Adapun motivasi ekstrinsik adalah hal dan keadaan yang datang dari luar diri siswa yang juga mendorongnya untuk melakukan kegiatan belajar, misalnya pujian dan hadiah, peraturan/ tata tertib sekolah, suri teladan orangtua dan guru. Kekurangan motivasi baik internak maupun eksternal akan menyebabkan siswa kurang bersemangat dalam mempelajari materi-materi pelajaran baik di sekolah maupun di rumah.

b. Faktor Eksternal

Muhibbin (1995:132) mengemukakan faktor eksternal (dari luar siswa) terdiri dari dua macam yaitu: faktor lingkungan sosial dan faktor lingkungan nonsosial.

1) Lingkungan Sosial

Lingkungan sosial siswa ada tiga macam, yakni keluarga, sekolah, dan masyarakat. Keadaan dalam lingkungan keluarga lebih banyak mempengaruhi kegiatan belajar. Sifat-sifat orang tua, praktik pengelolaan keluarga, dan demografi keluarga (letak rumah), semuanya dapat memberi dampak baik ataupun buruk terhadap kegiatan belajar dan hasil belajar yang diperoleh siswa.

teman-teman sekelas dapat mempengaruhi semangat belajar siswa. Para guru yang selalu menunjukkan sikap dan perilaku simpatik dan memperlihatkan teladan yang baik dan rajin khususnya dalam hal belajar, misalnya dengan rajin membaca atau berdiskusi, dapat menjadi daya dorong yang positif bagi kegiatan belajar siswa.

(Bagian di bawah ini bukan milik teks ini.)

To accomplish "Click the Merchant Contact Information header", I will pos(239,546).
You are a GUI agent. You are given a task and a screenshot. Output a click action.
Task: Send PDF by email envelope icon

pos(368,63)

Lingkungan sosial yang ketiga adalah lingkungan masyarakat dan tetangga juga teman-teman sepermainan di sekitar tempat tinggal siswa. Kondisi lingkungan masyarakat yang buruk akan mempengaruhi prestasi belajar siswa. Misalnya, kondisi lingkungan yang kumuh dan serba kekurangan dan anak-anak penganggur akan mempengaruhi aktivitas belajar siswa. Paling tidak siswa tersebut akan menemukan kesulitan ketika harus mencari teman belajar atau meminjam alat-alat belajar tertentu yang kebetulan belum dimilikinya. Hal ini tentu saja dapat mempengaruhi hasil belajar siswa.

2) Lingkungan Nonsosial

Faktor-faktor yang termasuk lingkungan nonsosial ialah gedung sekolah dan letaknya, rumah tempat tinggal keluarga siswa dan letaknya, alat-alat belajar, keadaan cuaca, dan waktu belajar yang digunakan siswa. Faktor-faktor ini dipandang turut menentukan tingkat keberhasilan belajar siswa.

Sebagai contoh, rumah yang sempit dan berantakan serta perkampungan yang terlalu padat dan tidak memiliki sarana umum

untuk kegiatan remaja (seperti lapangan basket) akan mendorong siswa untuk berkeliaran ke tempat-tempat yang sebenarnya tidak pantas dikunjungi. Kondisi rumah dan perkampungan seperti itu jelas berpengaruh buruk terhadap kegiatan belajar siswa.